Time-dependent DFT and real-time GW are employed to simulate ultrafast dynamics. Machine Learning (ML) techniques are increasingly used to accelerate calculations, compress data, and identify important features in complex simulations. Several software packages are used for these calculations, including Octopus, Perturbo, Phoebe, and Cepellotti, as well as various GPU-accelerated implementations. These calculations are computationally demanding and require access to High-Performance Computing (HPC) resources, including supercomputers and GPU clusters. GPU acceleration is crucial for achieving reasonable simulation times, and parallel computing techniques are used to distribute the workload across multiple processors or GPUs. Future research will focus on combining ab initio calculations with machine learning to create more efficient and accurate simulations, developing methods to bridge the gap between ab initio calculations and macroscopic material properties, and continuing the development of GPU-accelerated codes to improve performance and enable larger-scale simulations.
GPU Acceleration of Boltzmann Transport Simulations
Researchers have significantly accelerated calculations used to model how electrons move through materials, achieving a forty-fold increase in speed compared to existing methods.
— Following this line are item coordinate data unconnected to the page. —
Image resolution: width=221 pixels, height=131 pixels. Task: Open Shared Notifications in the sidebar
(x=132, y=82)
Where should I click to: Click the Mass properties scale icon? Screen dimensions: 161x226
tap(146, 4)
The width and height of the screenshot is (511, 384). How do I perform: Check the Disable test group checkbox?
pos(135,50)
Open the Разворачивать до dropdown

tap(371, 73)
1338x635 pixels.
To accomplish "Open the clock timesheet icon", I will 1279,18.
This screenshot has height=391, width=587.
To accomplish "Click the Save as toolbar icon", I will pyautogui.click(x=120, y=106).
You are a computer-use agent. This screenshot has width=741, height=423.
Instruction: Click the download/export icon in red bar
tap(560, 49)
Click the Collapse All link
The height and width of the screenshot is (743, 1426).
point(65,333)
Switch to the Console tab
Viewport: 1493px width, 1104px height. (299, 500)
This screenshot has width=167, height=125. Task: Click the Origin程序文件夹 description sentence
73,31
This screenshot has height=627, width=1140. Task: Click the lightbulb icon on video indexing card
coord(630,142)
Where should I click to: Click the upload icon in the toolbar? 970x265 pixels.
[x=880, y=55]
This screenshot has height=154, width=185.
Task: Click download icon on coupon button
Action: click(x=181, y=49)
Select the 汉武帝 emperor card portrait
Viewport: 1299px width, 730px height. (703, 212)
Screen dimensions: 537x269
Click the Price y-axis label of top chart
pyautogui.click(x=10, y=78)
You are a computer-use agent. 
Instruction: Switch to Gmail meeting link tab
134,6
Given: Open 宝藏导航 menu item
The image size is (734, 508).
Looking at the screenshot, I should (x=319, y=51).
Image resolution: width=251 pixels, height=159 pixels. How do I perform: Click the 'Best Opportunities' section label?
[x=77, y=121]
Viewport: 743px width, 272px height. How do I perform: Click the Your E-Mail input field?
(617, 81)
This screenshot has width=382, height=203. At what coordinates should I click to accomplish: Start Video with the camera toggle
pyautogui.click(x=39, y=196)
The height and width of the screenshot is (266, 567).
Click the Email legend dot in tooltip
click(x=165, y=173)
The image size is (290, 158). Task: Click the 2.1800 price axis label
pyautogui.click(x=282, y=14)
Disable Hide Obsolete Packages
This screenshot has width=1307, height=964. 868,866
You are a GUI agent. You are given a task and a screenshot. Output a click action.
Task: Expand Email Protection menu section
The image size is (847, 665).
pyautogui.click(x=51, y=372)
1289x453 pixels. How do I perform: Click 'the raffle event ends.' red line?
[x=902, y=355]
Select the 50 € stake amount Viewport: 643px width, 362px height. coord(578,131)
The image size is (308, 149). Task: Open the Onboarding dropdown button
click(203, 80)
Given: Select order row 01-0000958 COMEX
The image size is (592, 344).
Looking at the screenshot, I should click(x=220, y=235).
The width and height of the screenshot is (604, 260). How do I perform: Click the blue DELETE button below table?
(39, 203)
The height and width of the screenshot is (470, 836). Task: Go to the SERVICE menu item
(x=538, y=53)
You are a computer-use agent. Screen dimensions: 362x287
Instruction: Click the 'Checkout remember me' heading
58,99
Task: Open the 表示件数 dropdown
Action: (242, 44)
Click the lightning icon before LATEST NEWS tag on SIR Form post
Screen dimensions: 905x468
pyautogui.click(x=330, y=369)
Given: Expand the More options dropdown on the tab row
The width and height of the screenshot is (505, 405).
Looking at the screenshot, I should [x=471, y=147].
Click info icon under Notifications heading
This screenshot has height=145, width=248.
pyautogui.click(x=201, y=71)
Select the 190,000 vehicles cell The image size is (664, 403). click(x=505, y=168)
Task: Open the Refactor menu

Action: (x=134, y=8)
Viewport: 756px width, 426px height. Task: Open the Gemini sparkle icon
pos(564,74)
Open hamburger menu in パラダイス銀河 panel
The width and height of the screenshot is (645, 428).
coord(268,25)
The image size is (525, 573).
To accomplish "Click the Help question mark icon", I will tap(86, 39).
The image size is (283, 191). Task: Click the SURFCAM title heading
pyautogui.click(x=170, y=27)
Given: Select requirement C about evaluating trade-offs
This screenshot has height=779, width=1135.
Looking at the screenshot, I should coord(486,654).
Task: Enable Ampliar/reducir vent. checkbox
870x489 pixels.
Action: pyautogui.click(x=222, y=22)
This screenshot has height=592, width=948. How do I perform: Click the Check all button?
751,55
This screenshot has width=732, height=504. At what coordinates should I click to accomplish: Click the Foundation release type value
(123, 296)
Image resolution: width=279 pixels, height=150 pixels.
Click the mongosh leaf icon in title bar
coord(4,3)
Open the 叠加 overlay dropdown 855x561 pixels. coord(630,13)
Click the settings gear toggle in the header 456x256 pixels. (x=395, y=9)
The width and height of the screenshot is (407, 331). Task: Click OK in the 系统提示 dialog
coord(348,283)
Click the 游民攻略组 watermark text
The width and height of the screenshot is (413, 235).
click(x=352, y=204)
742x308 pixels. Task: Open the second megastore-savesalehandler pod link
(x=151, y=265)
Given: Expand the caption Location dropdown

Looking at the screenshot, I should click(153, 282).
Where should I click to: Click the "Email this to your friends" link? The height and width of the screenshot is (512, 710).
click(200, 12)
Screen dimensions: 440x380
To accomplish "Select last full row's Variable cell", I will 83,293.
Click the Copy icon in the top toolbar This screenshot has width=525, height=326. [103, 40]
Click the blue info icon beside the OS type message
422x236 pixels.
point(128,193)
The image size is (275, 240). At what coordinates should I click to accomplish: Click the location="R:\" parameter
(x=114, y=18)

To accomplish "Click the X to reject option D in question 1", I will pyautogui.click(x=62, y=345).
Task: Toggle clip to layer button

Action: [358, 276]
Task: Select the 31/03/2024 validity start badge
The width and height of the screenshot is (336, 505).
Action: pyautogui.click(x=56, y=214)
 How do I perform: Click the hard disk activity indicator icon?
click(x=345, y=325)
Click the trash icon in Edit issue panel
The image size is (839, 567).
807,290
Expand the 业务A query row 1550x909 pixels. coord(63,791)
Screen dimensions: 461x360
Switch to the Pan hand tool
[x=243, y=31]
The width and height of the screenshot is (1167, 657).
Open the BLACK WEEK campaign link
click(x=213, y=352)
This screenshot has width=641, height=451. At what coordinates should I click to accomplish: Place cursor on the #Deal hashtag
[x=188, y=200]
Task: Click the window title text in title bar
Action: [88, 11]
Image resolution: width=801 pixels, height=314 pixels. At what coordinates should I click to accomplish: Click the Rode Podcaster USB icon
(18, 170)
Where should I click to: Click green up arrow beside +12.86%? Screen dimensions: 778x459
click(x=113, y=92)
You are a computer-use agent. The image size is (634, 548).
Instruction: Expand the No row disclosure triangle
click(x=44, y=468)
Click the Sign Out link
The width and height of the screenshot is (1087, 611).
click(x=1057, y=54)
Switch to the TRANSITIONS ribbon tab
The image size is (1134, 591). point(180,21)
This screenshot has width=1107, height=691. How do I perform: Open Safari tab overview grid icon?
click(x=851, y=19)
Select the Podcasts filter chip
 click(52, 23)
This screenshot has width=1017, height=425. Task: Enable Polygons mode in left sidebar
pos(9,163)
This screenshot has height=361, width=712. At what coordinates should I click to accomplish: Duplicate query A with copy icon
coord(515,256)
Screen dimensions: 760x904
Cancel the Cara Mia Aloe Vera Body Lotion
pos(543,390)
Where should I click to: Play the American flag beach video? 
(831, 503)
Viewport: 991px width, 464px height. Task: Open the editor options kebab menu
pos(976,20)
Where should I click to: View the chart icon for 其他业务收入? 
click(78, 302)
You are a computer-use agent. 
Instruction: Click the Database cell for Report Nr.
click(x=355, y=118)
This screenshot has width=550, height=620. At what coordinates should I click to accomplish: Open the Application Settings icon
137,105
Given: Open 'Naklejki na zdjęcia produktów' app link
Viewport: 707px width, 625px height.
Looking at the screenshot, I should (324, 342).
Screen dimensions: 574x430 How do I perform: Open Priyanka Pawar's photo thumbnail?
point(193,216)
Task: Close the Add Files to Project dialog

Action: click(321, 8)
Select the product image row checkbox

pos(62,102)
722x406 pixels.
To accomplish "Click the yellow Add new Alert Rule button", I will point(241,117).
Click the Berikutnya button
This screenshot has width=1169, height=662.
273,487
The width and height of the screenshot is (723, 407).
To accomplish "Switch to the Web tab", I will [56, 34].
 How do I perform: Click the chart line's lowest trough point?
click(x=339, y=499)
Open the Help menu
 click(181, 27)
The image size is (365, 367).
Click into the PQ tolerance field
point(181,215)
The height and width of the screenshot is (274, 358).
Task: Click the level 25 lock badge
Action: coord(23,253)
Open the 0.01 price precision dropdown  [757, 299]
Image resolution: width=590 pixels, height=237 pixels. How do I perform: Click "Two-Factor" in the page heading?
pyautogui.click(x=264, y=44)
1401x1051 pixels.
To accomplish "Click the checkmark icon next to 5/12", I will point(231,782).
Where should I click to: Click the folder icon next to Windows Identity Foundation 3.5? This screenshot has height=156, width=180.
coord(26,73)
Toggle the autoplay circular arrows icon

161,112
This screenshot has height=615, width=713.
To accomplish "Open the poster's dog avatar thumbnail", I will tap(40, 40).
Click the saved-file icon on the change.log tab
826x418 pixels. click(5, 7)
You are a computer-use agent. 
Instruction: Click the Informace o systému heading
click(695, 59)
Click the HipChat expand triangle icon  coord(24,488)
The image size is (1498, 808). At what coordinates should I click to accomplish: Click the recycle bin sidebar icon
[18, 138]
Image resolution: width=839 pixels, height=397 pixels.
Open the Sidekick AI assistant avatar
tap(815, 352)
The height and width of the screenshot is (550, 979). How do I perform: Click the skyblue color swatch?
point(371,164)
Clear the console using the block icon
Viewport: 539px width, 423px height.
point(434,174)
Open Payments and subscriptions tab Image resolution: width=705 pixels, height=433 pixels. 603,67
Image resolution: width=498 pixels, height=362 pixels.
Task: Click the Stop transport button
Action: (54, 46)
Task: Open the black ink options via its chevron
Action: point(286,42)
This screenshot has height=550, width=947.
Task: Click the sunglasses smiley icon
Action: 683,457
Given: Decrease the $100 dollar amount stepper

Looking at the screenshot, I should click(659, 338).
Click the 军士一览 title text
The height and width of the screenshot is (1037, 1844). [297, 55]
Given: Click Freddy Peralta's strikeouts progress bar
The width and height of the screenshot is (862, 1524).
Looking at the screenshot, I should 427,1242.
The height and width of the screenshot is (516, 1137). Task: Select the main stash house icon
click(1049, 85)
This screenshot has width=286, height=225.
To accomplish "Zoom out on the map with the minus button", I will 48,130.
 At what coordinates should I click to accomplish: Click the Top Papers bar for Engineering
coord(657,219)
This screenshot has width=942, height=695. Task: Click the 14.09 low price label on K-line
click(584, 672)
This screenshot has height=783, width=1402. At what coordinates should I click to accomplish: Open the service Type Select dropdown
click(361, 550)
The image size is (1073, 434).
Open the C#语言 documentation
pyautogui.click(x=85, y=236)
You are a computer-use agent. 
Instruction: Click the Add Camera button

This advance focuses on solving the Boltzmann transport equation by optimising how computationally intensive collision integrals are calculated. The team developed a novel data structure and algorithm specifically for graphics processing units (GPUs), streamlining data handling and reducing processing time. This new approach scales effectively with increasing numbers of GPUs, up to one hundred, paving the way for more complex and detailed material modelling.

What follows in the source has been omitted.